Dataset>

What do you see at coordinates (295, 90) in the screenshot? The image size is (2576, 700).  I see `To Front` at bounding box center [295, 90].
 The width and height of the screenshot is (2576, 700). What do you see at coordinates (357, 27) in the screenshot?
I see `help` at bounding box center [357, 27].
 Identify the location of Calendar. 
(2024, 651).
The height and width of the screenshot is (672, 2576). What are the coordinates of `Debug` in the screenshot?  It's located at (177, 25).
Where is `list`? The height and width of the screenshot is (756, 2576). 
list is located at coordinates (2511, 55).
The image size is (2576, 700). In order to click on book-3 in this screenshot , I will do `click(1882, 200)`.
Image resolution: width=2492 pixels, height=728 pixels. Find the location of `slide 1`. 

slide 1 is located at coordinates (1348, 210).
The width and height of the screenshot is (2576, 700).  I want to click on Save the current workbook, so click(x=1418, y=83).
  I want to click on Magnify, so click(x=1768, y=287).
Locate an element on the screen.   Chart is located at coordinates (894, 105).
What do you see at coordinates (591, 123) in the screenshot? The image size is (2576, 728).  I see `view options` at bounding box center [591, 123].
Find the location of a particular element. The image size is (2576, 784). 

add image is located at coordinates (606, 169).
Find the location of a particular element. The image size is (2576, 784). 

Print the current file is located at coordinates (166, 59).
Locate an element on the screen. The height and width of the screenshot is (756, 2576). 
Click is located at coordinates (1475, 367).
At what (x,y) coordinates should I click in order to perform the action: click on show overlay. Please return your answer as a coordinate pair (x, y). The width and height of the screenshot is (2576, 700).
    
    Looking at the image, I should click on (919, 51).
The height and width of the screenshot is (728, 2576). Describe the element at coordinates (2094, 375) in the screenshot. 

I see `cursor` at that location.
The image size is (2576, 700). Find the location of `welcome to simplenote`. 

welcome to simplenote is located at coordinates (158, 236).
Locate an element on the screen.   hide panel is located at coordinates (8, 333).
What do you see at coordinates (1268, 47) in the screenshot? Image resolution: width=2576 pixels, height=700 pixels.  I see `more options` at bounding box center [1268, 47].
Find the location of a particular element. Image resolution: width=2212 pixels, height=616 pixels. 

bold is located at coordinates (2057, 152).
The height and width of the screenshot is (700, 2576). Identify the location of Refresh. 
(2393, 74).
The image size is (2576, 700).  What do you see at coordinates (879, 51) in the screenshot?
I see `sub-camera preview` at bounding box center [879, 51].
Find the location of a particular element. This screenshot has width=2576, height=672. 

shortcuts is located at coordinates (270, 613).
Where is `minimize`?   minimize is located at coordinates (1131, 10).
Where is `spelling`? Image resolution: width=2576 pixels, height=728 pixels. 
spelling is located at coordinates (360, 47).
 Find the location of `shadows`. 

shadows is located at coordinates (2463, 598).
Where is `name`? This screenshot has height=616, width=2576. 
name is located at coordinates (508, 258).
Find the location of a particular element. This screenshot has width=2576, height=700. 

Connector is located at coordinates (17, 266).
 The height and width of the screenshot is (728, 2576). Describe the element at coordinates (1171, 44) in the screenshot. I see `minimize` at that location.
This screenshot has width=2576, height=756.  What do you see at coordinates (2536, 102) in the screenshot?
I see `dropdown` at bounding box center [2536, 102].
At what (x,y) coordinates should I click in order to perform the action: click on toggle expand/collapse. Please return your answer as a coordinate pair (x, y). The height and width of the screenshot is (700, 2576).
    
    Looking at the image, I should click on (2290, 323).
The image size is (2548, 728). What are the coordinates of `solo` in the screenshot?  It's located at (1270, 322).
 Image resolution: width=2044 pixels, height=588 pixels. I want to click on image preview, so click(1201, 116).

The task>
Can you put every line of the rows above into a numbered list, leaving out the blank lines?

The answer>
1. What do you see at coordinates (295, 90) in the screenshot? The image size is (2576, 700).  I see `To Front` at bounding box center [295, 90].
2.  The width and height of the screenshot is (2576, 700). What do you see at coordinates (357, 27) in the screenshot?
3. I see `help` at bounding box center [357, 27].
4.  Identify the location of Calendar. 
5. (2024, 651).
6. The height and width of the screenshot is (672, 2576). What are the coordinates of `Debug` in the screenshot?  It's located at (177, 25).
7. Where is `list`? The height and width of the screenshot is (756, 2576). 
8. list is located at coordinates (2511, 55).
9. The image size is (2576, 700). In order to click on book-3 in this screenshot , I will do `click(1882, 200)`.
10. Image resolution: width=2492 pixels, height=728 pixels. Find the location of `slide 1`. 
11. slide 1 is located at coordinates (1348, 210).
12. The width and height of the screenshot is (2576, 700).  I want to click on Save the current workbook, so click(x=1418, y=83).
13.   I want to click on Magnify, so click(x=1768, y=287).
14. Locate an element on the screen.   Chart is located at coordinates (894, 105).
15. What do you see at coordinates (591, 123) in the screenshot? The image size is (2576, 728).  I see `view options` at bounding box center [591, 123].
16. Find the location of a particular element. The image size is (2576, 784). 
17. add image is located at coordinates (606, 169).
18. Find the location of a particular element. The image size is (2576, 784). 
19. Print the current file is located at coordinates (166, 59).
20. Locate an element on the screen. The height and width of the screenshot is (756, 2576). 
21. Click is located at coordinates (1475, 367).
22. At what (x,y) coordinates should I click in order to perform the action: click on show overlay. Please return your answer as a coordinate pair (x, y). The width and height of the screenshot is (2576, 700).
23.     Looking at the image, I should click on (919, 51).
24. The height and width of the screenshot is (728, 2576). Describe the element at coordinates (2094, 375) in the screenshot. 
25. I see `cursor` at that location.
26. The image size is (2576, 700). Find the location of `welcome to simplenote`. 
27. welcome to simplenote is located at coordinates (158, 236).
28. Locate an element on the screen.   hide panel is located at coordinates (8, 333).
29. What do you see at coordinates (1268, 47) in the screenshot? Image resolution: width=2576 pixels, height=700 pixels.  I see `more options` at bounding box center [1268, 47].
30. Find the location of a particular element. Image resolution: width=2212 pixels, height=616 pixels. 
31. bold is located at coordinates (2057, 152).
32. The height and width of the screenshot is (700, 2576). Identify the location of Refresh. 
33. (2393, 74).
34. The image size is (2576, 700).  What do you see at coordinates (879, 51) in the screenshot?
35. I see `sub-camera preview` at bounding box center [879, 51].
36. Find the location of a particular element. This screenshot has width=2576, height=672. 
37. shortcuts is located at coordinates (270, 613).
38. Where is `minimize`?   minimize is located at coordinates (1131, 10).
39. Where is `spelling`? Image resolution: width=2576 pixels, height=728 pixels. 
40. spelling is located at coordinates (360, 47).
41.  Find the location of `shadows`. 
42. shadows is located at coordinates (2463, 598).
43. Where is `name`? This screenshot has height=616, width=2576. 
44. name is located at coordinates (508, 258).
45. Find the location of a particular element. This screenshot has width=2576, height=700. 
46. Connector is located at coordinates (17, 266).
47.  The height and width of the screenshot is (728, 2576). Describe the element at coordinates (1171, 44) in the screenshot. I see `minimize` at that location.
48. This screenshot has width=2576, height=756.  What do you see at coordinates (2536, 102) in the screenshot?
49. I see `dropdown` at bounding box center [2536, 102].
50. At what (x,y) coordinates should I click in order to perform the action: click on toggle expand/collapse. Please return your answer as a coordinate pair (x, y). The height and width of the screenshot is (700, 2576).
51.     Looking at the image, I should click on (2290, 323).
52. The image size is (2548, 728). What are the coordinates of `solo` in the screenshot?  It's located at (1270, 322).
53.  Image resolution: width=2044 pixels, height=588 pixels. I want to click on image preview, so click(1201, 116).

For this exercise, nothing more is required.